The Red Bull team were also unsure because (a) they also had not sought clarification on the points issue when the race was resumed; and (b) in theory, Ferrari could have appealed the 5-second penalty, in which case the whole thing would have been pushed to Monday for a definite decision. Ferrari had an elegant attitude (more typical of the Italian culture, also Solar System), contrasting with Mercedes at the end of the 2021 championship, when they filed three appeals against the result of the final race in Abu Dhabi, and lost all three.
The culture angle regarding the (Anglo-Saxon) media is that they were not happy trying to find their way through the regulations. They would certainly prefer to simply report on the race itself and the winners, rather than having to sift through a 107-page document, or having to ask FIA bureaucrats about what was going on.
The Dutch culture angle
It was amusing to see that when Max Verstappen was told he was champion, he still hesitated to celebrate.
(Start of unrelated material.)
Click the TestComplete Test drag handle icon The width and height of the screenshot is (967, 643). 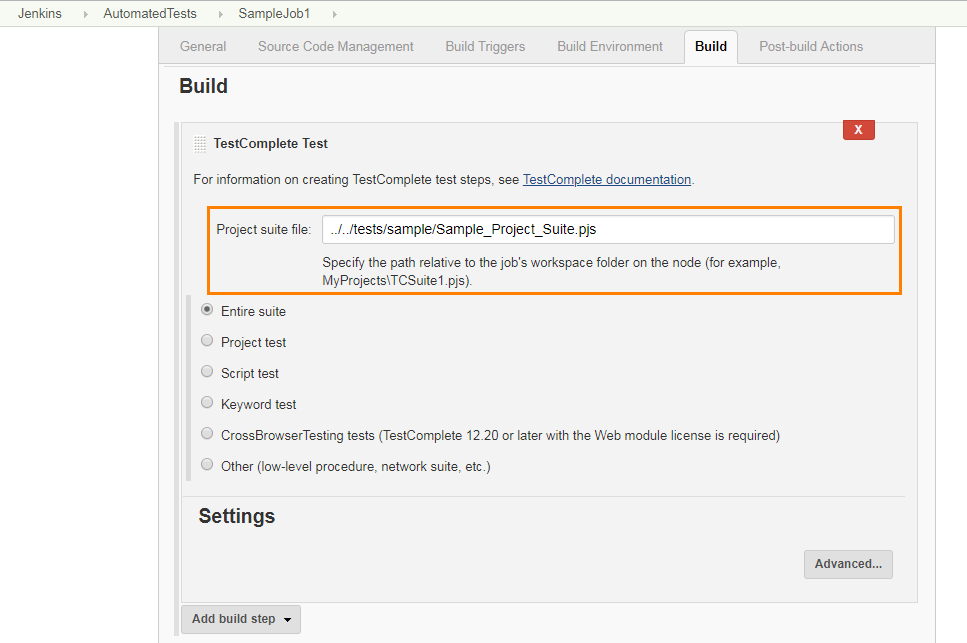tap(198, 143)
In the Dutch culture winners should be modest and should not show off.
An F1 official met the three winners in the back room before the podium ceremony. He guided Max to an adjoining room where they had previously set up a large red throne and asked him to sit there while being filmed by the TV cameras. He did so for a few seconds and was visibly uncomfortable. He said, “it feels lonely” and quickly rejoined the other drivers in the back room. That was such a display of Dutch lack of comfort when pushed to a position of showing off and appearing to be better than anyone else!